» Task directions:
Could you restate the data word for word?

» Saved entries:
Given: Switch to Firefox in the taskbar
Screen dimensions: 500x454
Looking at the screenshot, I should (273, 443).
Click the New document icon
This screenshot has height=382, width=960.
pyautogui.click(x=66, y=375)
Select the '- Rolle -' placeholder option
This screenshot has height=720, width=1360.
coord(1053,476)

» Answer for this exercise:
Given: Switch to Firefox in the taskbar
Screen dimensions: 500x454
Looking at the screenshot, I should (273, 443).
Click the New document icon
This screenshot has height=382, width=960.
pyautogui.click(x=66, y=375)
Select the '- Rolle -' placeholder option
This screenshot has height=720, width=1360.
coord(1053,476)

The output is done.